Un estudio de la Universidad de Stavanger, en Noruega, lo documenta de manera contundente. Tras un año trabajando exclusivamente con herramientas digitales, el 40% de los estudiantes analizados perdió fluidez al escribir a mano. No se trata de una cuestión estética, sino de un deterioro funcional: tardan más en ordenar ideas, cometen más errores y muestran dificultad para sostener un párrafo completo sin detenerse.
De la caligrafía al pensamiento: cuando la escritura pierde estructura
La pérdida va más allá de la letra. Los docentes alertan de que muchos estudiantes tienen dificultades para construir frases largas, mantener un hilo lógico o desarrollar una idea más allá de unas pocas oraciones. La escritura manual, que obliga a pensar antes de trazar, parece estar cediendo terreno frente a un estilo de comunicación fragmentado, marcado por mensajes breves, respuestas rápidas y un flujo constante de interrupciones digitales.
La influencia de las redes sociales es clave. Plataformas donde prima la inmediatez fomentan textos cortos, emociones comprimidas y conceptos que rara vez superan el tamaño de un tuit. Con el tiempo, ese patrón se traslada al ámbito académico: párrafos desordenados, ideas sin conexión, ausencia de argumentos desarrollados. Incluso con teclado —el formato dominante en su día a día— los estudiantes muestran dificultades para articular textos extensos con coherencia interna.
Una generación entrenada para resumir, pero no para profundizar
Paradójicamente, la Generación Z destaca por su capacidad de síntesis. Pueden condensar un concepto complejo en una frase breve, una habilidad útil en un entorno saturado de información. Pero ese mismo adiestramiento en la brevedad tiene efectos secundarios: al enfrentarse a tareas que exigen profundidad, análisis o matices, su escritura pierde fuerza, se fractura, se vuelve más caótica.
Esta tensión entre síntesis y profundidad plantea preguntas relevantes para el futuro: ¿qué ocurre con la capacidad de pensamiento crítico si la escritura —una de sus herramientas fundamentales— se simplifica hasta el extremo?
¿Transformación cultural o una alarma académica?

Los expertos no se ponen de acuerdo.

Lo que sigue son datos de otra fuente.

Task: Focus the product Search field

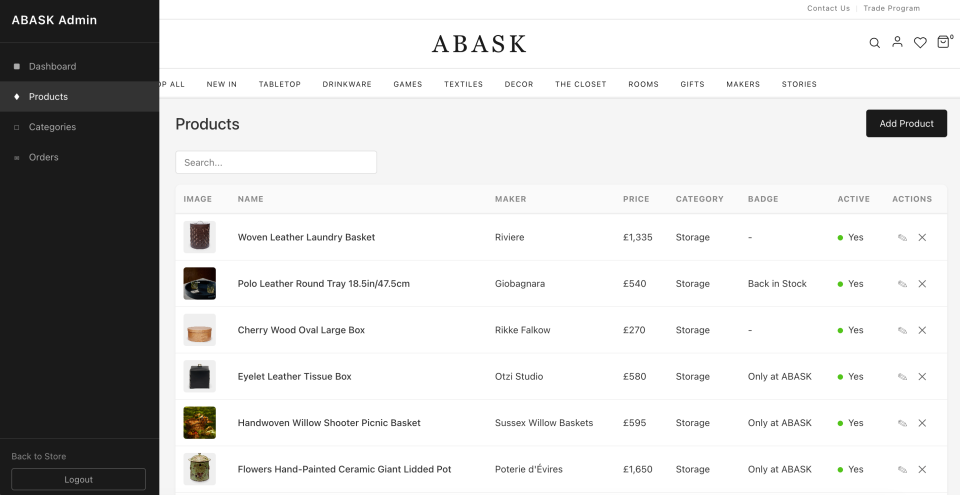Action: tap(276, 162)
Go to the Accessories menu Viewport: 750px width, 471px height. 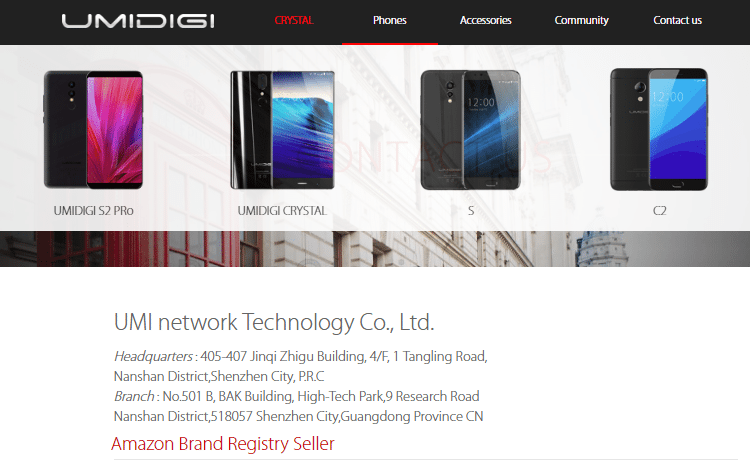(x=485, y=21)
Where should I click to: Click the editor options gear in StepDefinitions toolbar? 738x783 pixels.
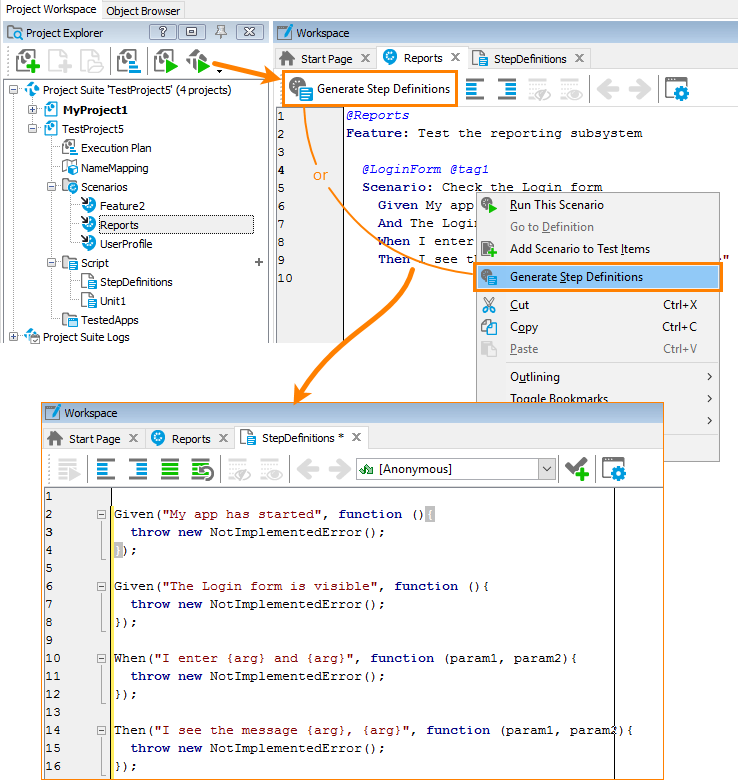point(614,468)
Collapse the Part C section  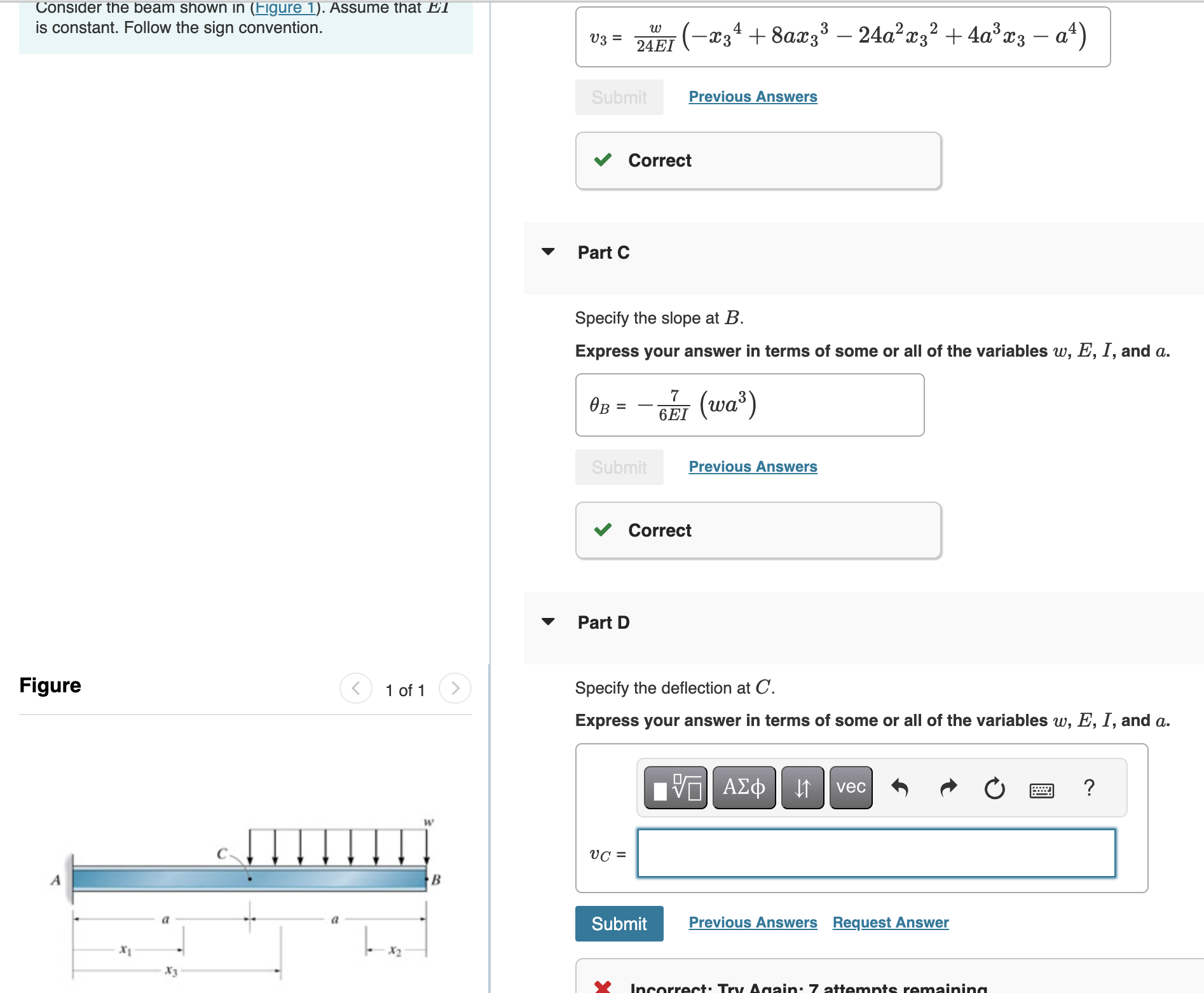tap(548, 252)
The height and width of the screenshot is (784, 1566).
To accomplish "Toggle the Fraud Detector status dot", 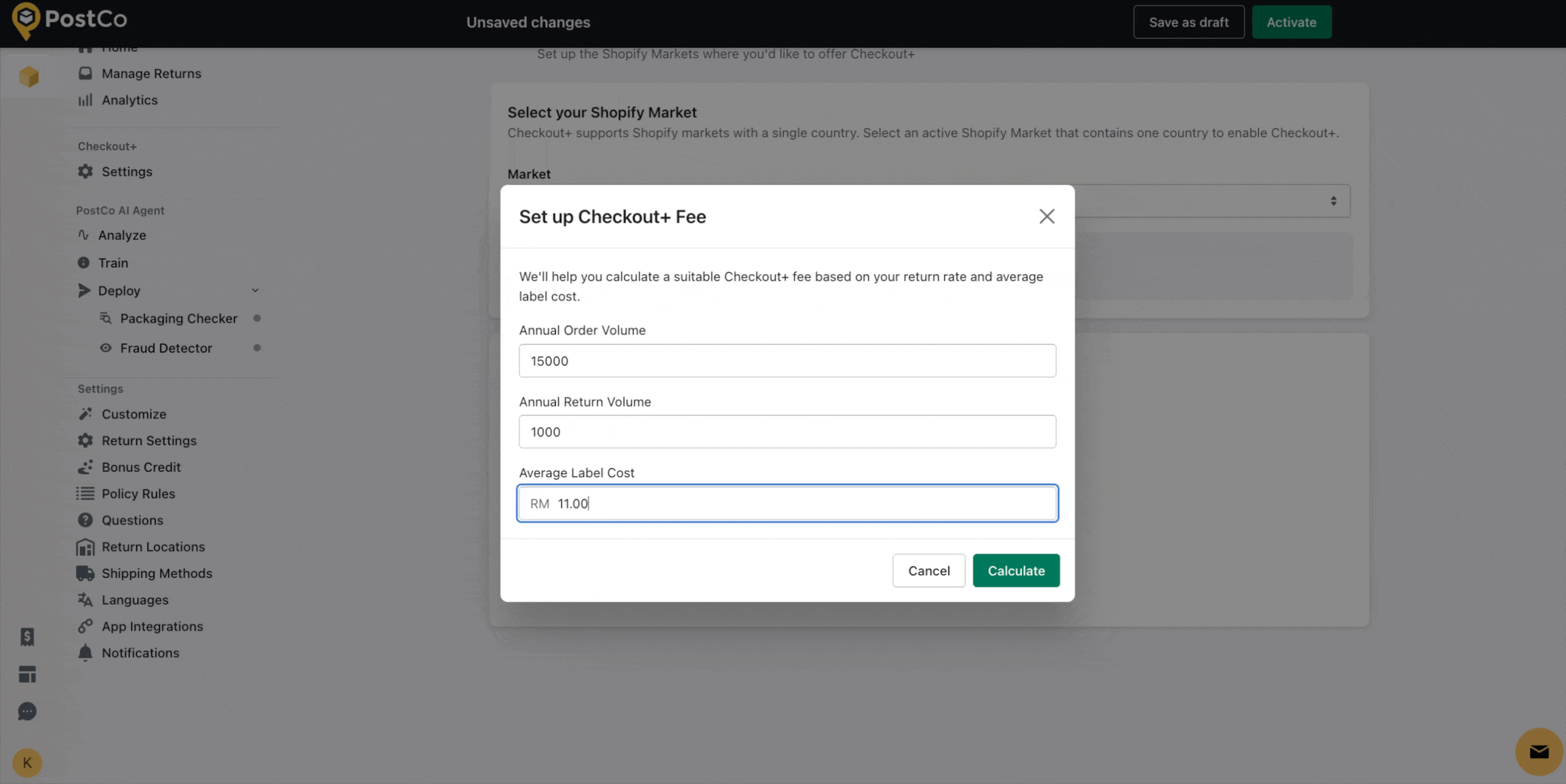I will coord(257,348).
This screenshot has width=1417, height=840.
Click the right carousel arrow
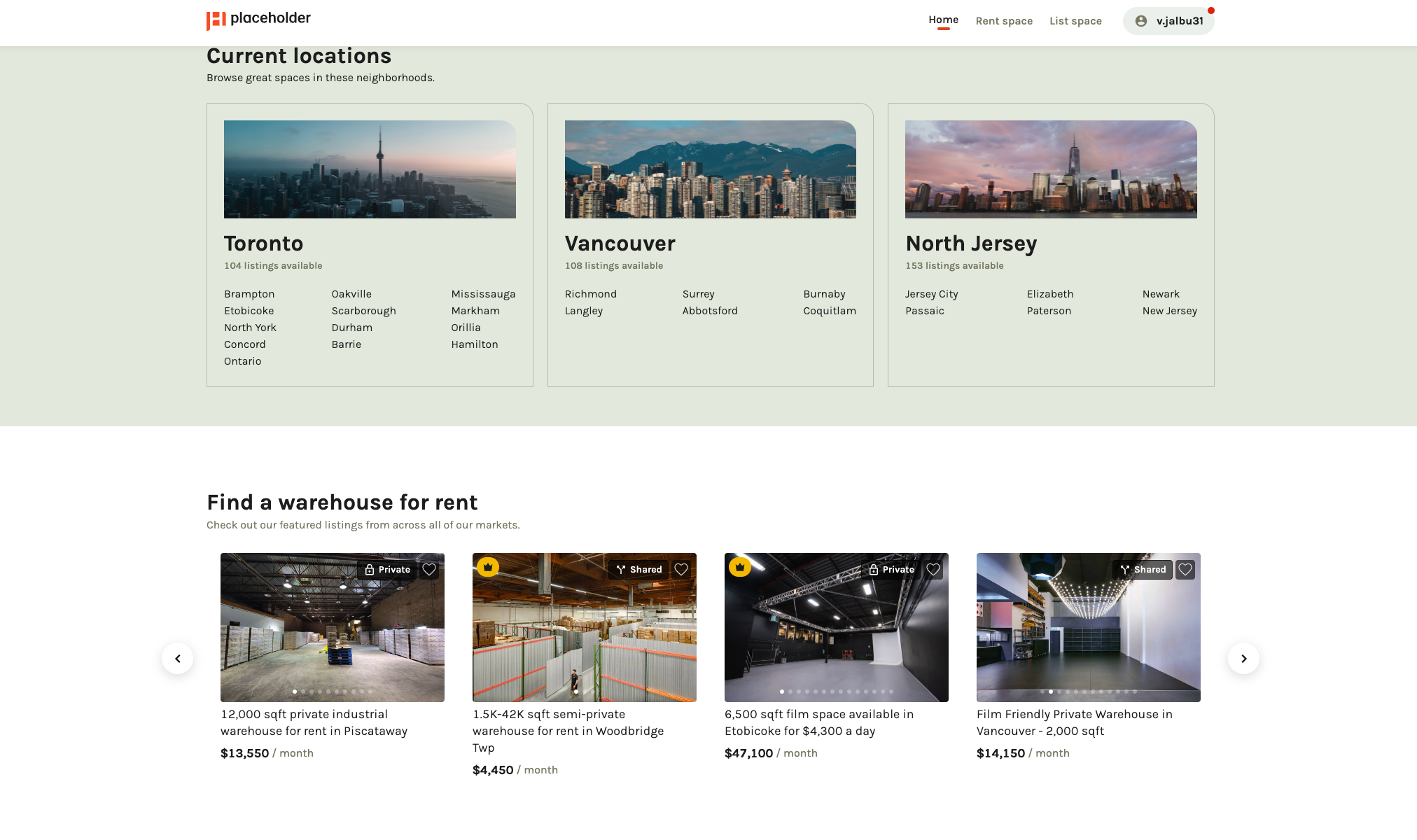(x=1244, y=658)
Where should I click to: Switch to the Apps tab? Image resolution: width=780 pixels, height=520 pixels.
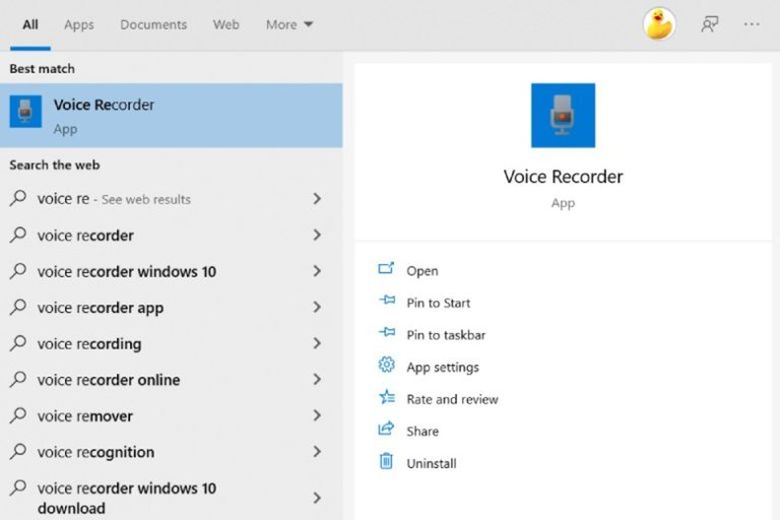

Algunos consideran que estamos presenciando un cambio natural: cada generación se adapta a los medios con los que crece, y la escritura manual quizá deje de ser central en un mundo digitalizado. Otros creen que el retroceso implica también un empobrecimiento cognitivo. La escritura no es solo un sistema de símbolos, sino un proceso de pensamiento que organiza, filtra y clarifica ideas.
Escribir a mano obliga a ralentizarse, a pensar antes de actuar, a estructurar. Es un ejercicio mental que no encuentra equivalente directo en la escritura digital, donde borrar, mover y recomponer es tan sencillo que no deja huella del proceso. Perder la fluidez manual podría significar también perder una forma de pensar.
La pregunta que queda abierta: ¿qué forma tendrá la escritura del futuro?
La preocupación crece al ritmo del avance tecnológico. ¿Estará la Generación Z renunciando a una habilidad milenaria que definió a civilizaciones enteras? ¿O simplemente está inaugurando un nuevo modelo de expresión más breve, más rápida, pero quizá menos profunda?
Lo que está claro es que estamos en el umbral de un cambio cultural. Uno que no solo afecta al papel, sino a la manera en que pensamos a través de las palabras.
Tal vez no estemos asistiendo al fin de la escritura, sino a una mutación profunda en la forma en que las nuevas generaciones estructuran su pensamiento. Lo que perdamos o ganemos dependerá de cómo acompañemos ese cambio.